• Problem
Of the lines in the data below, write out exactly those from the one holding "VERNIZ POLIURETANO (293, 1368)" through the one holding "Delivery Time (112, 1470)", both included.

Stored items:
☆ ☆ ☆ ☆ ☆ ☆ ☆
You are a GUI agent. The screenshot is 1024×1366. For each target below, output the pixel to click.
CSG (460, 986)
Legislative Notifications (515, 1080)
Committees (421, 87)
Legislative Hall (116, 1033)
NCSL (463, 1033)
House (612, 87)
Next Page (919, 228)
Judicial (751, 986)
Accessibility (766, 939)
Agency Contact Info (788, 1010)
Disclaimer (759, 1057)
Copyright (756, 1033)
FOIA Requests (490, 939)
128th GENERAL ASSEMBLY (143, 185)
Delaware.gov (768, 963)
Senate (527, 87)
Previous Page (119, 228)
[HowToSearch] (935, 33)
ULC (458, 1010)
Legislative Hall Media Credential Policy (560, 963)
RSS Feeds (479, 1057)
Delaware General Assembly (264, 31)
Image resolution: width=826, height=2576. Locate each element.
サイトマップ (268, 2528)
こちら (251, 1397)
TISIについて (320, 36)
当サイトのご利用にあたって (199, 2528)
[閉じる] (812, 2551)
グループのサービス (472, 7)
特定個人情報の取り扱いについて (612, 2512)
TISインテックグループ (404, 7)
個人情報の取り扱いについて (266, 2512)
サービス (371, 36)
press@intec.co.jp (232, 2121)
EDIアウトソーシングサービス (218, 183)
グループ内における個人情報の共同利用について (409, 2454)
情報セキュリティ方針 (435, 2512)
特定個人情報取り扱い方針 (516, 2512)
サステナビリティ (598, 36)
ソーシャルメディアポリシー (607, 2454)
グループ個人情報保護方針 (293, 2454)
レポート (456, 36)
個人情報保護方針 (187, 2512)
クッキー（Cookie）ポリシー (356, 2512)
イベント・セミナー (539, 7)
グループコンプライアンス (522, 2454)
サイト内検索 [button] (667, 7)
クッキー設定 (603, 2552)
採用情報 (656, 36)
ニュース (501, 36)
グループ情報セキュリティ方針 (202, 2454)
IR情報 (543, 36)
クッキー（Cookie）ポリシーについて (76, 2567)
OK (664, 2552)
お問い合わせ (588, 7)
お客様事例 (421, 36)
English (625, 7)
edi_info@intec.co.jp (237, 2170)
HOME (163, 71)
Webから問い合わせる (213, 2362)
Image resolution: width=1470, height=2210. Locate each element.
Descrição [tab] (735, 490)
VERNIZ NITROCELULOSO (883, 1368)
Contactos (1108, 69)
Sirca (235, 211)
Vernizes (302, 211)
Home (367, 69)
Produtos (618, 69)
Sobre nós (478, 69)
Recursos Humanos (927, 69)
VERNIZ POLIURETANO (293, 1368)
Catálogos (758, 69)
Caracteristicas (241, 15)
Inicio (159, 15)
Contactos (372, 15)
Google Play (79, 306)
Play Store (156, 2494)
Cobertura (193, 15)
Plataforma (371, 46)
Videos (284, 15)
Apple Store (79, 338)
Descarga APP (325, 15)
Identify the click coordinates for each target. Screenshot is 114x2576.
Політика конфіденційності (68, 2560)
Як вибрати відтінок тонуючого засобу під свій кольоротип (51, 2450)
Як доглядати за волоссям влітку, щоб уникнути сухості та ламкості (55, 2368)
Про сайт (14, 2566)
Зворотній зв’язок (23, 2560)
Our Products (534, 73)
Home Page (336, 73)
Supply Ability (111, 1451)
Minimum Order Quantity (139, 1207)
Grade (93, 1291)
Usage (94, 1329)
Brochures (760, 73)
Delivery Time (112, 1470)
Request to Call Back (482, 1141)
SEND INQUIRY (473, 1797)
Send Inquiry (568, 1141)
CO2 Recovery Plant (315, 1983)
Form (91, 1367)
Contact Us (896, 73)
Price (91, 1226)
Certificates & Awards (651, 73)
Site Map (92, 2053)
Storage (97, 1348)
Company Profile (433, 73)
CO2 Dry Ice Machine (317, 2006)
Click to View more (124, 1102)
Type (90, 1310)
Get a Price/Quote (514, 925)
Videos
☆ ☆ ☆ ☆ ☆ ☆ ☆
• Result of this exercise
VERNIZ POLIURETANO (293, 1368)
Catálogos (758, 69)
Caracteristicas (241, 15)
Inicio (159, 15)
Contactos (372, 15)
Google Play (79, 306)
Play Store (156, 2494)
Cobertura (193, 15)
Plataforma (371, 46)
Videos (284, 15)
Apple Store (79, 338)
Descarga APP (325, 15)
Identify the click coordinates for each target. Screenshot is 114x2576.
Політика конфіденційності (68, 2560)
Як вибрати відтінок тонуючого засобу під свій кольоротип (51, 2450)
Як доглядати за волоссям влітку, щоб уникнути сухості та ламкості (55, 2368)
Про сайт (14, 2566)
Зворотній зв’язок (23, 2560)
Our Products (534, 73)
Home Page (336, 73)
Supply Ability (111, 1451)
Minimum Order Quantity (139, 1207)
Grade (93, 1291)
Usage (94, 1329)
Brochures (760, 73)
Delivery Time (112, 1470)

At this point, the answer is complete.